Il subsiste toutefois une inquiétude légitime : mieux formés, ces médecins pourraient intéresser des institutions régionales ou internationales ou encore des entreprises privées, et se retrouver en poste, par exemple, à Genève. Adrien Hounsa, le chef du service de logistique de la direction béninoise des vaccinations, ne le cache pas : la fuite des cerveaux est un réel problème.
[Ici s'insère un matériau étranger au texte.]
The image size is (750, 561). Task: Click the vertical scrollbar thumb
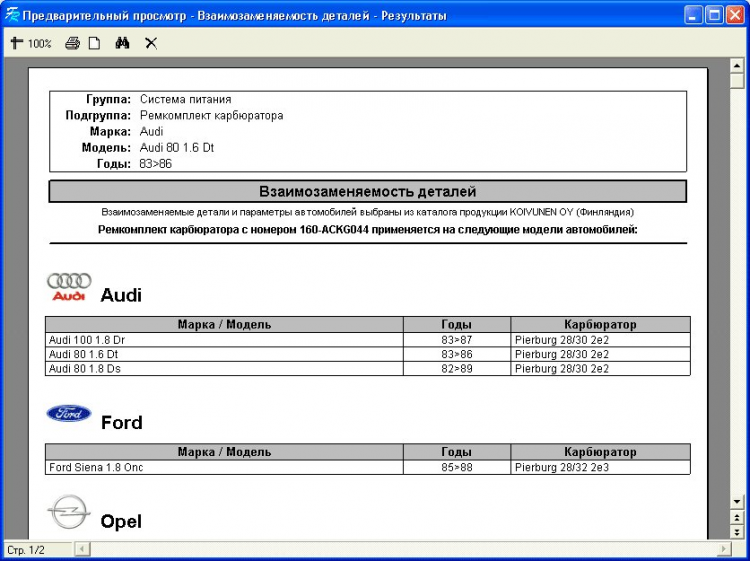[x=737, y=80]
Bien formés mais peu et irrégulièrement payés, ces médecins pourraient répondre aux sirènes d’un salaire meilleur et d’un poste administratif. Epivac a contourné cet écueil en signant un « contrat moral » avec ses stagiaires : une fois diplômés, ils doivent rester en poste pendant au minimum deux ans, histoire de transmettre ces nouveaux outils et méthodes de travail à leur équipe. Un aspect très important pour toute l’équipe à l’origine du programme. De l’élaboration d’un réseau entre les diplômés d’une part, et des diplômés envers leurs équipes d’autre part dépendra en partie la pérennisation de ce programme original fondé sur une triple coopération : interétatique, interuniversitaire et interstatutaire.